For centuries this ancient city was but a legend since no trace of it was ever found. Then in 2000, when French underwater archaeologist Dr. Franck Goddio was searching at the mouth of the Nile River for the remains of ancient French warships, he discovered Heracleion instead.

As archaeological exploration has gone on, the evidence has become clear. Heracleion not only existed, but it was indeed a great port city and perhaps even more than historians ever expected it to be.
 
The mystery is why this amazing place completely disappeared beneath the Mediterranean about 1,200 years ago and became nearly lost from the historical record. The very name was preserved only in ancient classic writings and a few inscriptions found carved in stone by archaeologists.
  
The old Egyptian and Greek names for this city also recorded it as Thonis.

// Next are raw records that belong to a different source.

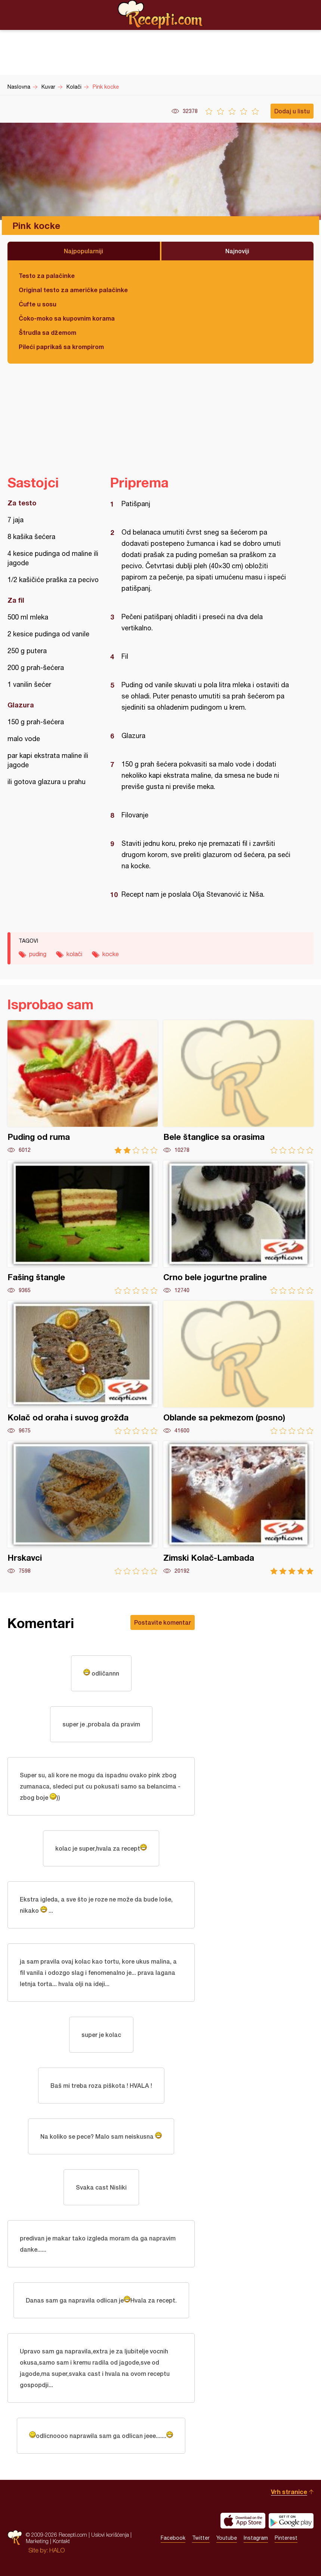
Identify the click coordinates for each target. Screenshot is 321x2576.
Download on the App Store (242, 2520)
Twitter (201, 2538)
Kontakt (61, 2541)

How this city gained two different names also remains somewhat of a mystery. Research at the site has revealed that the city actually had two different names. The Greeks called it Heracleion and the Egyptians named it Thonis.
 
Already found at the site are the remains of several great temples, including the temple of Amun, the remains of over 60 ships that apparently sank into the sea with the city, giant 16-foot stone statues, buildings with inscriptions, jewelry, coins, ceramics and the remains of a civilization that just disappeared, almost without giving its inhabitants time to escape with their personal things. Heracleion has been called a civilization frozen in time.

Because it lies 150 feet under the sea, the archaeological exploration has been a slow process. The remains of the city are so large, covering an area estimated from 11 to 15 kilometers wide in western Aboukir Bay, some are estimating that the work will continue there for the next 200 years before all of the city’s secrets are known.

This much is believed. The city was probably founded around the eighth century BC, it rose to prominence as a place of great beauty and a center of commerce between the sixth and fourth century BC, and then sank into the sea. It was replaced by the City of Alexandria, which became a great center of knowledge and the arts.

One of the researchers, Dr. Damian Robinson, director of the Oxford Center for Maritime Archaeology, said in a recent interview that the site is amazingly preserved. “We are getting a rich picture of things like the trade that was going on there and the nature of the maritime economy in the Egyptian late period. There were things coming in from Greece and the Phoenicians.”

The site offers the largest number of ancient ships ever found in one place; all of them well preserved after lying buried under layers of clay and sand at the sea bottom for centuries.

The divers also have found over 700 ship anchors and a vast network of canals and channels that appeared to have given the city a sense of resting on a series of islands.